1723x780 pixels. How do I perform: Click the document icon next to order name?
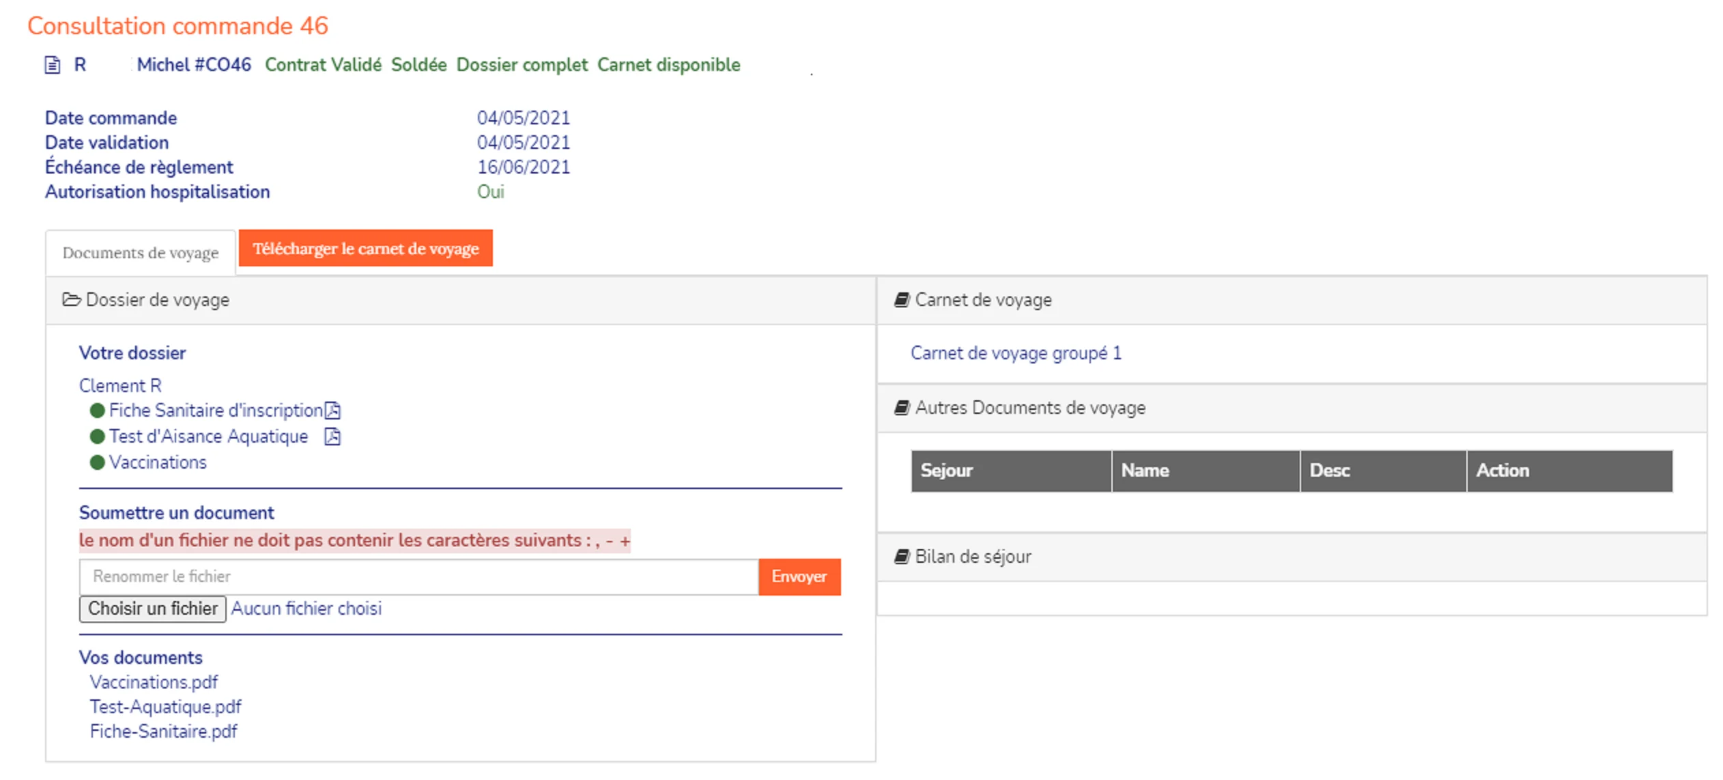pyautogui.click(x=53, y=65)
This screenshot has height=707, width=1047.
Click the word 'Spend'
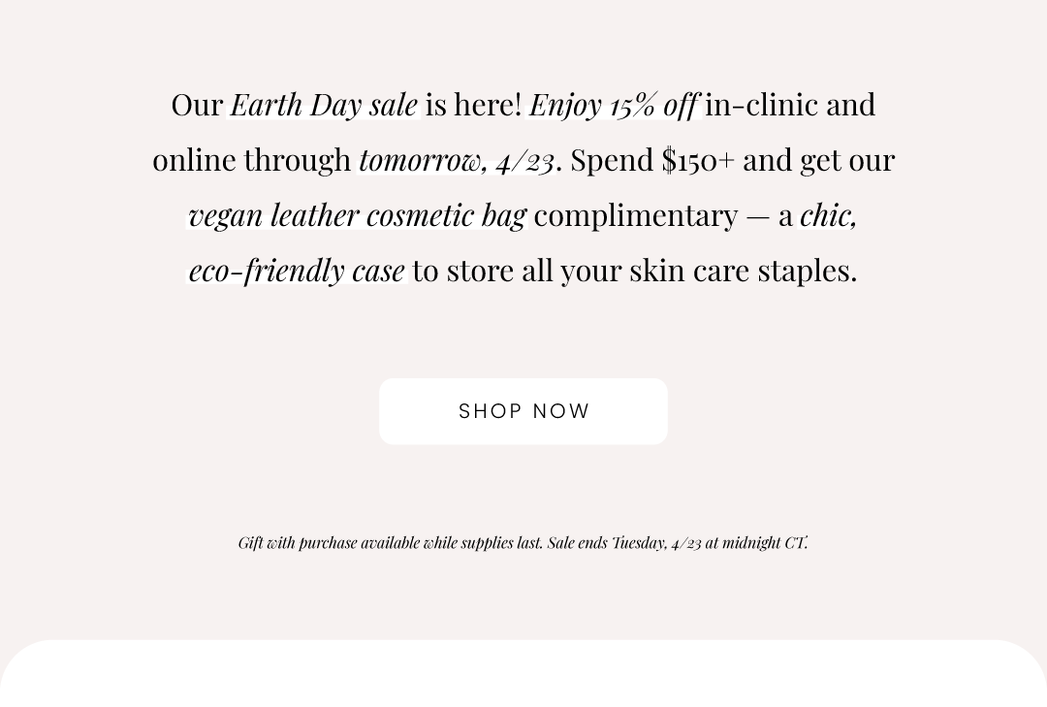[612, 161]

> Work instructions:
Give back the material word for word, leaving out its pictures.

> Output for this task:
1723x780 pixels. How do I perform: Click the document icon next to order name?
pyautogui.click(x=53, y=65)
This screenshot has height=707, width=1047.
Click the word 'Spend'
[612, 161]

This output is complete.